Fig. 2: Schematic illustration of the training approach.
figure 2

Manuscripts and peer review decision outcomes are inputs of the AI tool to infer decision rules.

The objective underlying the use of the AI tool is to find a set of empirical rules to correlate a posteriori the document features with the final peer review decision. This approach is explained in more detail in section “Methodology”.

Once the learning phase was completed, we evaluated how accurate such empirical rules were in predicting the peer review outcome of a previously unobserved manuscript. Finally, we examined the AI decision criteria to understand what a machine can learn about the quality assessment and peer review process (section “Explainability”). Asking “Why the AI tool has marked papers as accepted or rejected?” is particularly relevant where its “decision” correlates well with the recommendations of reviewers since it may give us insight into human decision-making.

Findings

Perhaps surprisingly, even using only rather superficial metrics to perform the training, the machine-learning system was often able to successfully predict the peer review outcome reached as a result of human reviewers’ recommendations. In other words, there was a strong correlation between word distribution, readability and formatting scores, and the outcome of the review process as a whole.
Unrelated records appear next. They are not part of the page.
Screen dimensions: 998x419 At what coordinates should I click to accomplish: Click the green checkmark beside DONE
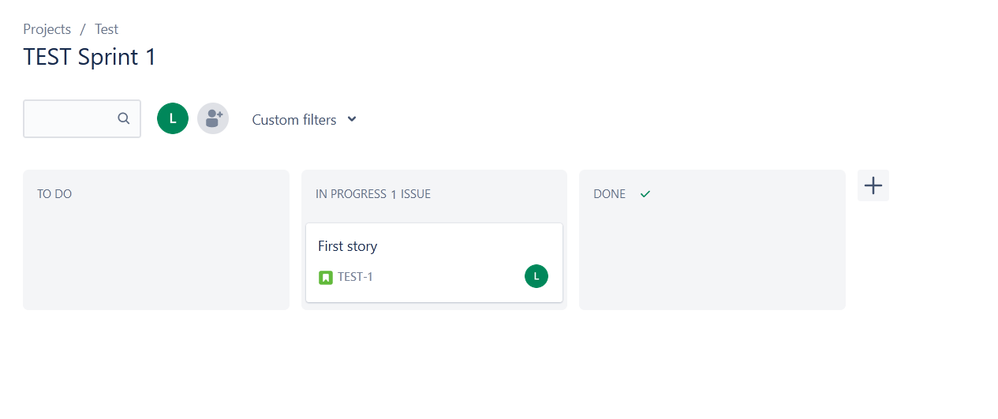[x=645, y=194]
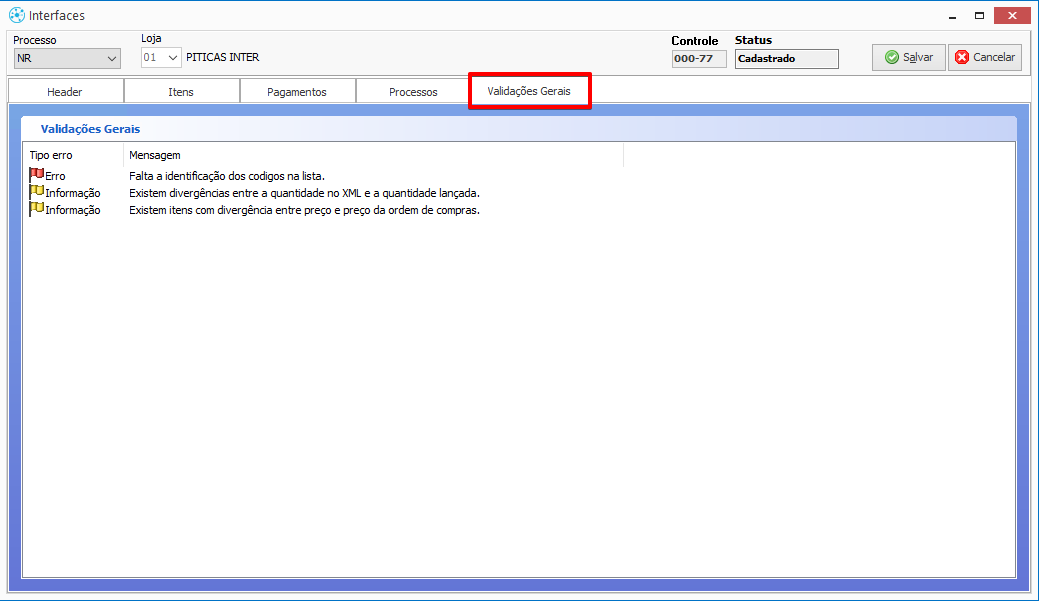Select the price divergence information message
This screenshot has height=601, width=1040.
(x=304, y=210)
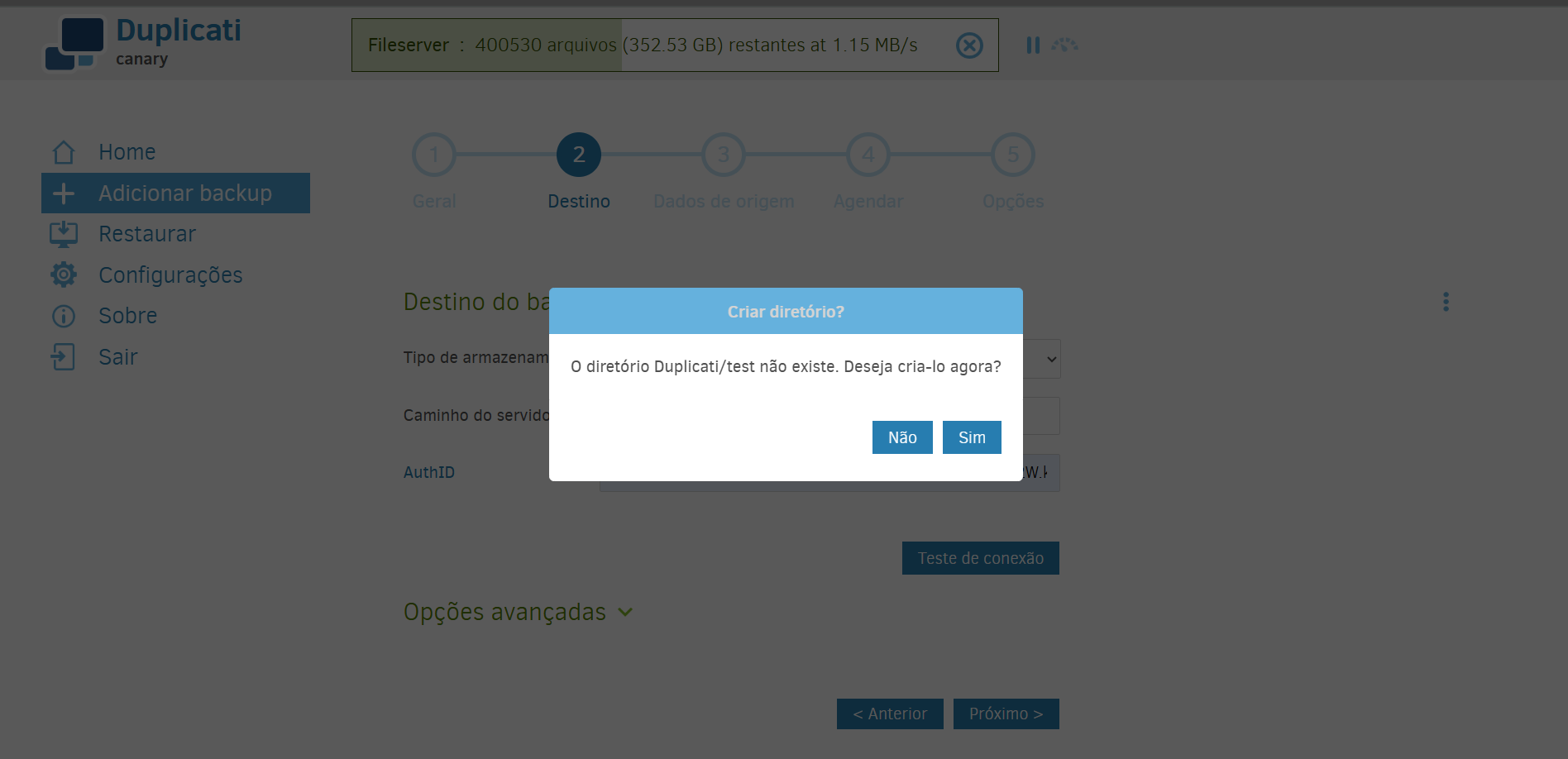Decline directory creation with Não
The width and height of the screenshot is (1568, 759).
point(902,437)
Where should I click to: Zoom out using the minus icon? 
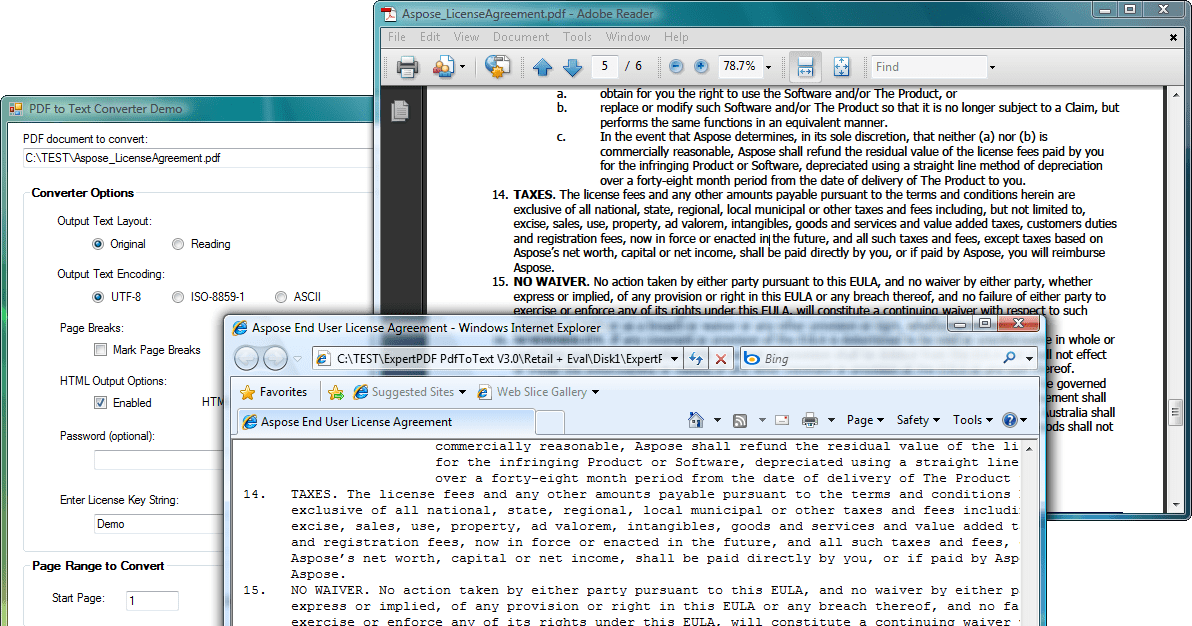pos(675,66)
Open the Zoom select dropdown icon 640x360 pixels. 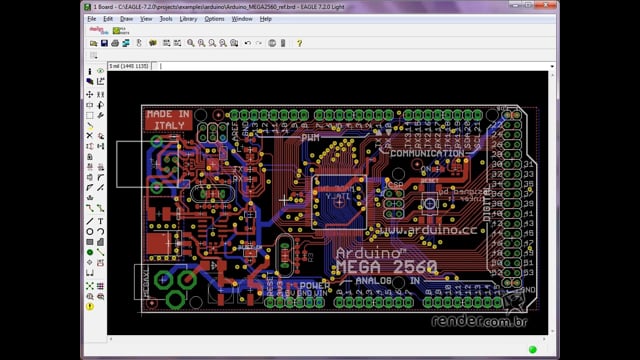[x=234, y=43]

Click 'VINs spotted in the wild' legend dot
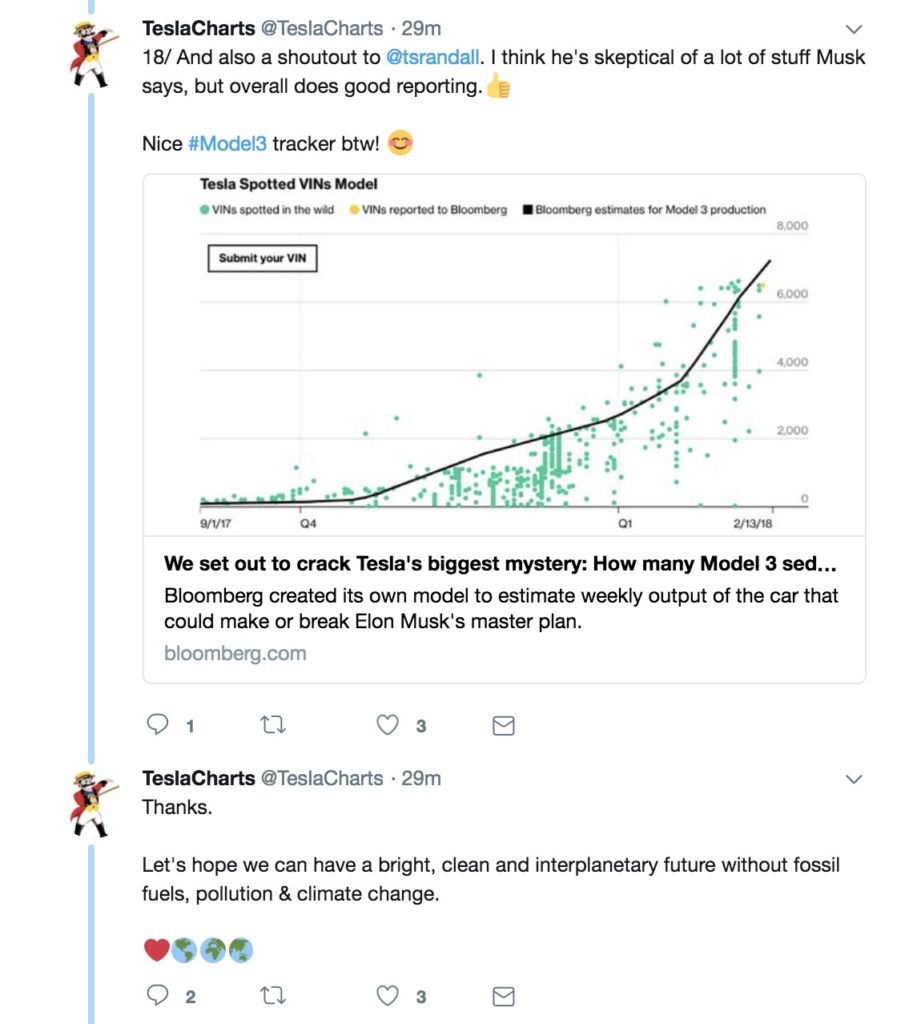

This correlation between simple proxy quality measures and the final accept/reject decision is interesting, and merits further discussion and investigation.
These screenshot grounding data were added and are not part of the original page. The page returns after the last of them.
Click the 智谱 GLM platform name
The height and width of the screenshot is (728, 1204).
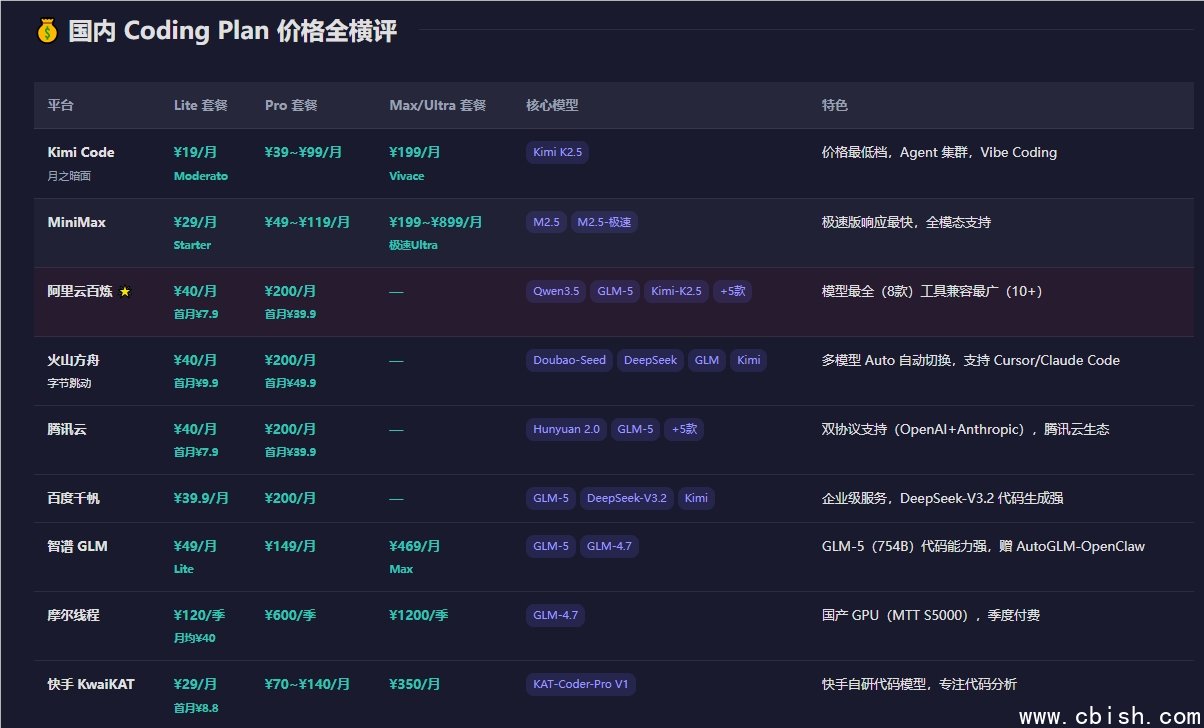coord(77,547)
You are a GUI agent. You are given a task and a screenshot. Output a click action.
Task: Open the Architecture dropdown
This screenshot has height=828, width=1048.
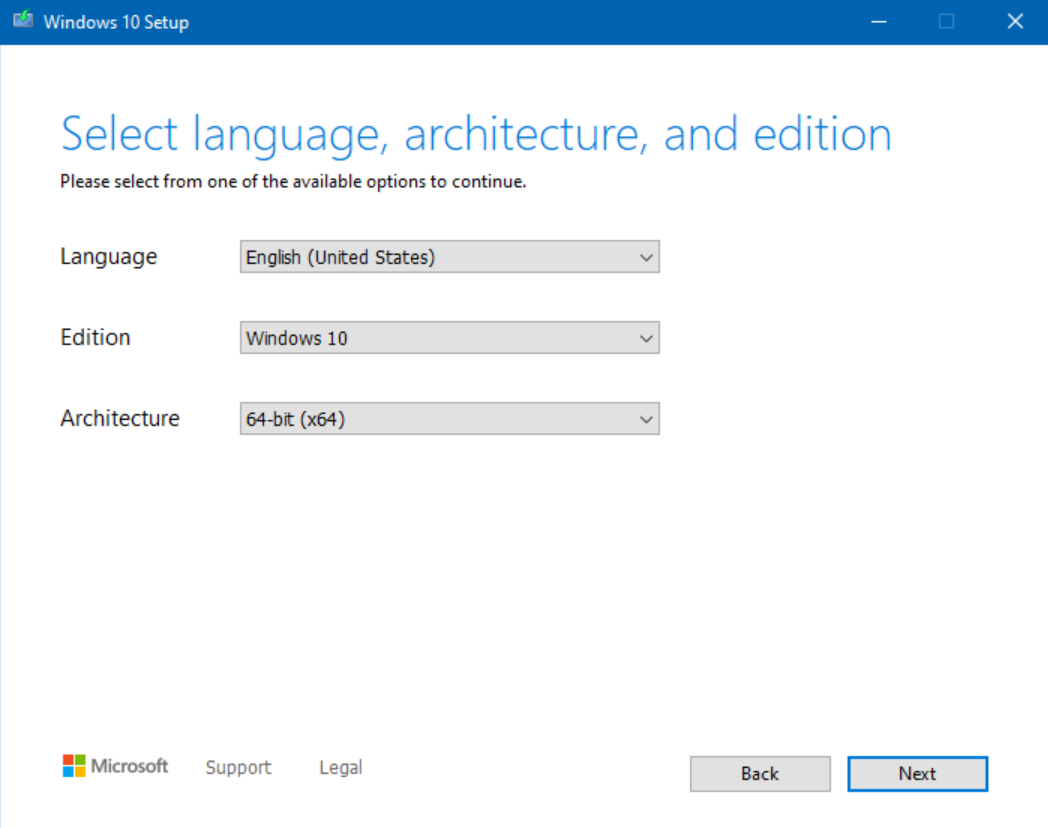coord(449,419)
We discuss in section “Analysis of the experiment outcome” the significance of this finding, particularly in relation to what it tells us about the quality control process in general and the peer review process in particular.
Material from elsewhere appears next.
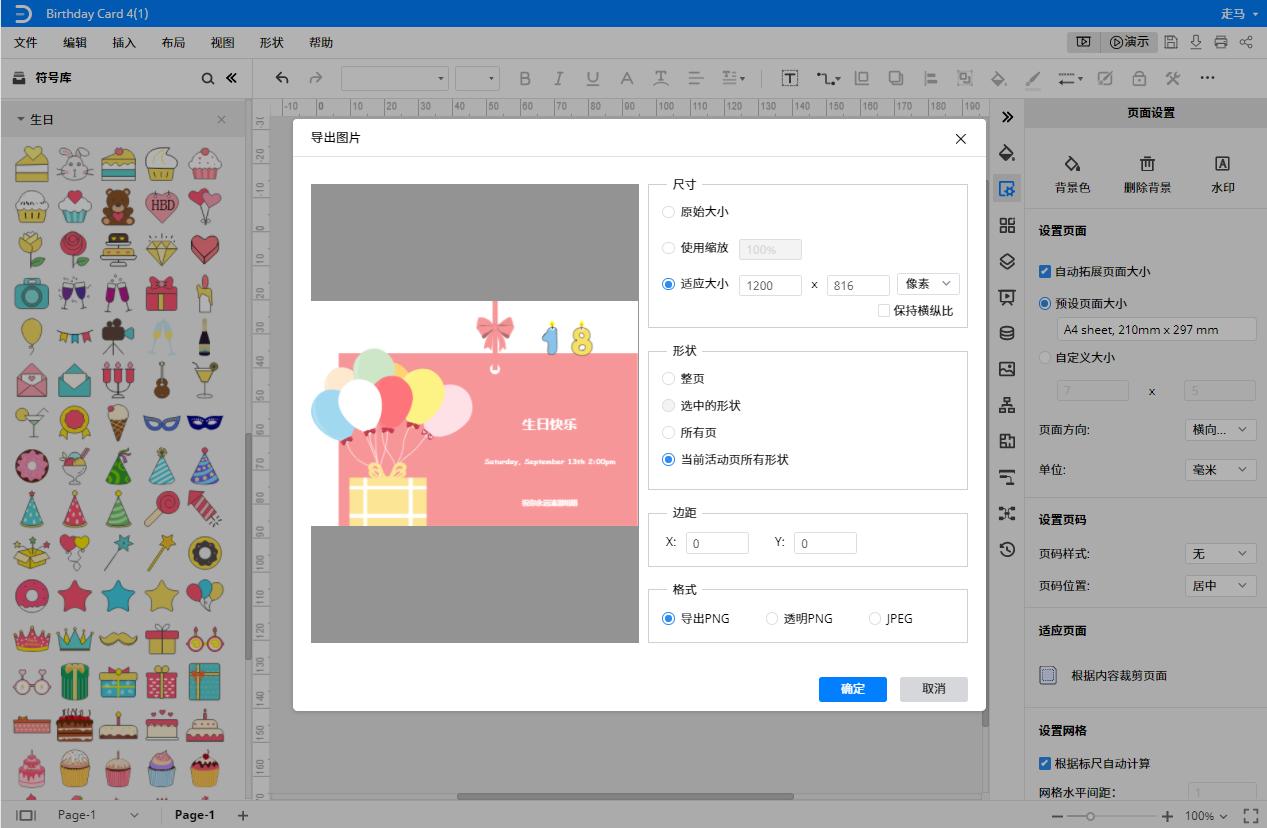
Task: Click the print icon in title bar
Action: (x=1220, y=41)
Limitations of our approach

The approach we take does not cover all the aspects of the peer review process, nor does it attempt to replace human reviewers with AI. However, it suggests that there are some components of the quality assessment and peer review process, which could reasonably to assisted or replaced by AI-assisted tools. These could potentially include readability assessment of the text, and formatting checks, as well as more established checks, e.g., plagiarism detection. Conversely, we do not envisage any relevant contribution from AI on the processes requiring significant domain expertise and intellectual effort, at least for the foreseeable future. The possible model of quality assessment we are exploring is then a semi-automated one, where AI informs decision-making, rather than alone determining outcomes. It is acknowledged the extent to which this is possible will vary depending on a number of factors, not least the nature of the research output itself and its approach to presenting research results. One key variable here is in disciplinary norms. There is likely to be considerable variation across different disciplines in the ways AI assessment tools can be designed and applied to research outputs.

Structure of this paper

The rest of this article is structured as follows. We first introduce related work, in particular studies on peer review and relevant aspects of AI. We then present our methodology, and discuss the accuracy and the explainability of the obtained models. Following that, we analyse the experiment results. We go on to discuss the significance of our findings, the applicability of the proposed system to publishing practice, and some of the key ethical implications. Finally, we draw conclusions and suggest possible future work.

Related work

The peer review process is complex, and itself takes place in a complex wider research system. Judgements of quality take place as part of a system “managed by a hyper-competitive publishing industry and integrated with academic career progression” (Tennant, 2018). It is a system that combines extensive collaboration with intense competition between academic researchers and institutions (Tennant, 2018). Nevertheless, the “invisible hand” of peer review is still considered to be what keeps the quality of refereed journal literature high (Harnad, 1999; Mulligan et al., 2013; Nicholas et al., 2015). While a future with different approaches to scholarly communication can easily be envisioned (Priem, 2013), it is hard to imagine one without peer review (Bornmann, 2011; Harnad, 1998).

Several studies have analysed how potentially “problematic publications” (e.g., those containing fraudulent research) may be identified through peer review and have provided good practice guidelines for editors (Horbach & Halffman, 2019). Problems with the peer review system have been observed focusing a wide variety of problems, ranging from the opportunistic (or even adversarial) rejection of high-quality work, to the acceptance of low-quality manuscripts without a careful review (D’Andrea & O’Dwyer, 2017).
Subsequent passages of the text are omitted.